Les villes débordent
Dans le village du MPP, un effort est fait pour accueillir quelques nouveaux et nouvelles venu·es. Thelina a le visage marqué et la gorge serrée. Il y a trois mois, elle a à peine eu le temps d’attraper son fils et sa nièce et a dû tout abandonner pour sauver sa vie. « C’était un jeudi, ils sont venus dans notre village. Ils se sont mis à tirer, tirer… Je suis restée trois jours perdue dans la montagne avant d’être recueillie à Hinche. » Le MPP lui a octroyé un lopin de terre et une petite maison. Elle n’a pas vraiment de plan. Elle espère juste que les criminels n’arriveront pas jusqu’ici. Dans ce coin, à cinquante kilomètres de Mirebalais, on craint déjà d’être les suivant·es sur le chemin.
« La crise sécuritaire, on espère tous, à terme, parvenir à la régler. Mais le problème environnemental est peut-être notre plus grand ennemi, estime Boumba, militant des droits humains. La question du changement climatique précède la question sécuritaire, mais à partir de 2015, tout s’est mélangé : crise politique, sécuritaire et climatique. »
L’exode rural n’est pas nouveau, continue Boumba : « L’État n’a jamais aidé les agriculteurs locaux, avec un encadrement technique par exemple. Au contraire, ils ont détruit l’économie paysanne pour ouvrir l’économie. On importe depuis massivement tandis que des plantes que l’on produisait ici disparaissent. » Les phénomènes climatiques extrêmes accentuent cet exode et les villes, déjà remplies de réfugié·es à cause de la violence, débordent. Il y a des gens qui viennent de partout pour nous rejoindre. De Port-au-Prince, comme des campagnes.
Mind, chef de gang
Plusieurs centaines de milliers de personnes sont venues s’entasser à Cap-Haïtien, qui comptait auparavant 150 000 habitant·es. Beaucoup sont ici provisoirement, espérant embarquer dans un avion du seul aéroport international du pays, ou économiser avant de filer vers la frontière de la République dominicaine, à deux heures de là. Les embouteillages sont homériques, les loyers flambent et l’espace manque.

========================================================================

» À FAIRE:
1. D'après l'extrait, combien d'habitant·es comptait Cap-Haïtien auparavant ?
2. Recopiez tout l'extrait depuis « Mind, chef de » jusqu'à « et l’espace manque. ».
3. Dressez la liste de tous les noms de villes et de pays cités dans l'extrait.
Les lignes qui suivent proviennent d'une autre source que l'extrait.

========================================================================

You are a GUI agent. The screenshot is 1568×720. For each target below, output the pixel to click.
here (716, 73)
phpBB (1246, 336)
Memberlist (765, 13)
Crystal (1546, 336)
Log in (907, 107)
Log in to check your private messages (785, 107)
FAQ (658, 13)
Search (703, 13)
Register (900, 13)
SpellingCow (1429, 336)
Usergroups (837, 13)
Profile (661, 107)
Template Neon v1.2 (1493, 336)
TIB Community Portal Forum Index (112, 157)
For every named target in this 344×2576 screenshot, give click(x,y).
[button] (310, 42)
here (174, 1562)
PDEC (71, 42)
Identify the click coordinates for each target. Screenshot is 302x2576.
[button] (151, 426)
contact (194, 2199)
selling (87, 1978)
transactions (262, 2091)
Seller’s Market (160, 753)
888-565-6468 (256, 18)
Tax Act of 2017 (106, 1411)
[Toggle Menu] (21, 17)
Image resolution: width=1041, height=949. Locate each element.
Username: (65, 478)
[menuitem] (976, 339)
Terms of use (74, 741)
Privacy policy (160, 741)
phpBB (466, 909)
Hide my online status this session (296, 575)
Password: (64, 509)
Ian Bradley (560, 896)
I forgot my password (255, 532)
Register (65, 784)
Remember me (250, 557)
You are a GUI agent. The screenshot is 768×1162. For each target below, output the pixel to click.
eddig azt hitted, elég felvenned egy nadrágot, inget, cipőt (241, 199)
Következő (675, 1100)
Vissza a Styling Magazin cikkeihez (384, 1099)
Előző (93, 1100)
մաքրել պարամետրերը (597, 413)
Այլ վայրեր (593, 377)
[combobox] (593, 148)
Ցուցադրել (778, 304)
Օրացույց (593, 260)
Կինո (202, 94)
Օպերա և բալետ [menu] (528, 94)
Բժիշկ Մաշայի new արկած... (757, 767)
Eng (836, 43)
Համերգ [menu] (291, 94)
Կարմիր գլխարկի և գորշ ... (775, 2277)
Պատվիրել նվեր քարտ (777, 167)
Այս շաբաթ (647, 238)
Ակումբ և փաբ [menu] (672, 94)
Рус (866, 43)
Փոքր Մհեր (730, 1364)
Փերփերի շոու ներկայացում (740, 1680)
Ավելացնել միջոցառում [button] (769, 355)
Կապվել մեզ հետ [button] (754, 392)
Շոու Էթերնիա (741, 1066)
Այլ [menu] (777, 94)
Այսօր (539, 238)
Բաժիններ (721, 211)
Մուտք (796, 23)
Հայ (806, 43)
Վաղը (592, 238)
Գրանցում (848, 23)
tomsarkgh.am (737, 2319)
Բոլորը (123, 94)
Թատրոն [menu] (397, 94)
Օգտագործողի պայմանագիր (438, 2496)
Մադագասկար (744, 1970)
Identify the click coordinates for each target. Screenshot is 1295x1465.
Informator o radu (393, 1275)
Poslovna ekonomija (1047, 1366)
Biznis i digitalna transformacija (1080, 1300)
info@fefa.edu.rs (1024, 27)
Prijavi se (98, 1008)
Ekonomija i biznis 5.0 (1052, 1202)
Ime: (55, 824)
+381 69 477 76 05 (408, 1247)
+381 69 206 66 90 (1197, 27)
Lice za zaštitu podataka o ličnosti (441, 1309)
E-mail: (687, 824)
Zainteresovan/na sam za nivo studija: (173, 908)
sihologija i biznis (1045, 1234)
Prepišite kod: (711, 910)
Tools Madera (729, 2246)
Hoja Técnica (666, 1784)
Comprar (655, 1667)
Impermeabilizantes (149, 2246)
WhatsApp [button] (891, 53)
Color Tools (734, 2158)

========================================================================

» RÉPONSES:
1. Cap-Haïtien comptait auparavant 150 000 habitant·es.

2.
Mind, chef de gang
Plusieurs centaines de milliers de personnes sont venues s’entasser à Cap-Haïtien, qui comptait auparavant 150 000 habitant·es. Beaucoup sont ici provisoirement, espérant embarquer dans un avion du seul aéroport international du pays, ou économiser avant de filer vers la frontière de la République dominicaine, à deux heures de là. Les embouteillages sont homériques, les loyers flambent et l’espace manque.

3. Hinche, Mirebalais, Port-au-Prince, Cap-Haïtien, République dominicaine